Dataset entries -
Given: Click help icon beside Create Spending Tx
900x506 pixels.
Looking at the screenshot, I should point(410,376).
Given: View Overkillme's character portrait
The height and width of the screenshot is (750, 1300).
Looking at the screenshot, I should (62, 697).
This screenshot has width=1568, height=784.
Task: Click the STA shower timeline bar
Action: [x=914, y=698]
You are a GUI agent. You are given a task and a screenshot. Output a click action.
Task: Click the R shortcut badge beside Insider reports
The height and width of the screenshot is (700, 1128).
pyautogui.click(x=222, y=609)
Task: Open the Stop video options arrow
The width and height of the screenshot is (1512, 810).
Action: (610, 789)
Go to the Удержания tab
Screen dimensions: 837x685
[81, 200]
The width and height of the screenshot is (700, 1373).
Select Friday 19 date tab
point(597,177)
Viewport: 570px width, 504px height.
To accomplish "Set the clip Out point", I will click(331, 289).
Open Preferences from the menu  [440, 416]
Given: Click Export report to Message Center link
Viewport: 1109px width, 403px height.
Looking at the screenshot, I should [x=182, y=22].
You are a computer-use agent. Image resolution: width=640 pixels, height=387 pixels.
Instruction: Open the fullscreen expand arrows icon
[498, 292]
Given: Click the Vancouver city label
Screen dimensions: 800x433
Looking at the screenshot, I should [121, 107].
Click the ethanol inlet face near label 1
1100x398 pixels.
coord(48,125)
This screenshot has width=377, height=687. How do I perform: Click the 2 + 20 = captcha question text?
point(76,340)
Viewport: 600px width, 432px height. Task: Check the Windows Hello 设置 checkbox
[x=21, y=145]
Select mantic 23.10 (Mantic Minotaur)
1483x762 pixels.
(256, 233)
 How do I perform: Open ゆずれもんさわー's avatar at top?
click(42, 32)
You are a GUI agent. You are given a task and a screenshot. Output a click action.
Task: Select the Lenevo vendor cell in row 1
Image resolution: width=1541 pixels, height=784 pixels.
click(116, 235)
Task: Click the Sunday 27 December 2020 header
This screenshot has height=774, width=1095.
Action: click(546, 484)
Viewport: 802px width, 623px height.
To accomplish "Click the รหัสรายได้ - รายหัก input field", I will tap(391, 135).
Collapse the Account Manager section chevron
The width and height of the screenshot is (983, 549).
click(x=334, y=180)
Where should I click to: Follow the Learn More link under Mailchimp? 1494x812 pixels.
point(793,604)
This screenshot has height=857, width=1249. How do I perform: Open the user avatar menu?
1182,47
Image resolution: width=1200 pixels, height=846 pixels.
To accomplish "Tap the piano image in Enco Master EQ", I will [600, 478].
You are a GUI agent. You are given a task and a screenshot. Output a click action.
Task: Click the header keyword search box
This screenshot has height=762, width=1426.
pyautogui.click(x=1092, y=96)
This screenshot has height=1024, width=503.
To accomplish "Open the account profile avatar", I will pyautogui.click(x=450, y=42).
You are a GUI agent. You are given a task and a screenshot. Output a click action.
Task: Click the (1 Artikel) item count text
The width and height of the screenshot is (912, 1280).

Problem to solve -
Give back every line of the data exactly.

Your response -
Given: Click help icon beside Create Spending Tx
900x506 pixels.
Looking at the screenshot, I should point(410,376).
Given: View Overkillme's character portrait
The height and width of the screenshot is (750, 1300).
Looking at the screenshot, I should (62, 697).
This screenshot has width=1568, height=784.
Task: Click the STA shower timeline bar
Action: [x=914, y=698]
You are a GUI agent. You are given a task and a screenshot. Output a click action.
Task: Click the R shortcut badge beside Insider reports
The height and width of the screenshot is (700, 1128).
pyautogui.click(x=222, y=609)
Task: Open the Stop video options arrow
The width and height of the screenshot is (1512, 810).
Action: (610, 789)
Go to the Удержания tab
Screen dimensions: 837x685
[81, 200]
The width and height of the screenshot is (700, 1373).
Select Friday 19 date tab
point(597,177)
Viewport: 570px width, 504px height.
To accomplish "Set the clip Out point", I will click(331, 289).
Open Preferences from the menu  [440, 416]
Given: Click Export report to Message Center link
Viewport: 1109px width, 403px height.
Looking at the screenshot, I should [x=182, y=22].
You are a computer-use agent. Image resolution: width=640 pixels, height=387 pixels.
Instruction: Open the fullscreen expand arrows icon
[498, 292]
Given: Click the Vancouver city label
Screen dimensions: 800x433
Looking at the screenshot, I should [121, 107].
Click the ethanol inlet face near label 1
1100x398 pixels.
coord(48,125)
This screenshot has width=377, height=687. How do I perform: Click the 2 + 20 = captcha question text?
point(76,340)
Viewport: 600px width, 432px height. Task: Check the Windows Hello 设置 checkbox
[x=21, y=145]
Select mantic 23.10 (Mantic Minotaur)
1483x762 pixels.
(256, 233)
 How do I perform: Open ゆずれもんさわー's avatar at top?
click(42, 32)
You are a GUI agent. You are given a task and a screenshot. Output a click action.
Task: Select the Lenevo vendor cell in row 1
Image resolution: width=1541 pixels, height=784 pixels.
click(116, 235)
Task: Click the Sunday 27 December 2020 header
This screenshot has height=774, width=1095.
Action: click(546, 484)
Viewport: 802px width, 623px height.
To accomplish "Click the รหัสรายได้ - รายหัก input field", I will tap(391, 135).
Collapse the Account Manager section chevron
The width and height of the screenshot is (983, 549).
click(x=334, y=180)
Where should I click to: Follow the Learn More link under Mailchimp? 1494x812 pixels.
point(793,604)
This screenshot has height=857, width=1249. How do I perform: Open the user avatar menu?
1182,47
Image resolution: width=1200 pixels, height=846 pixels.
To accomplish "Tap the piano image in Enco Master EQ", I will [600, 478].
You are a GUI agent. You are given a task and a screenshot. Output a click action.
Task: Click the header keyword search box
This screenshot has height=762, width=1426.
pyautogui.click(x=1092, y=96)
This screenshot has height=1024, width=503.
To accomplish "Open the account profile avatar", I will pyautogui.click(x=450, y=42).
You are a GUI agent. You are given a task and a screenshot. Output a click action.
Task: Click the (1 Artikel) item count text
The width and height of the screenshot is (912, 1280).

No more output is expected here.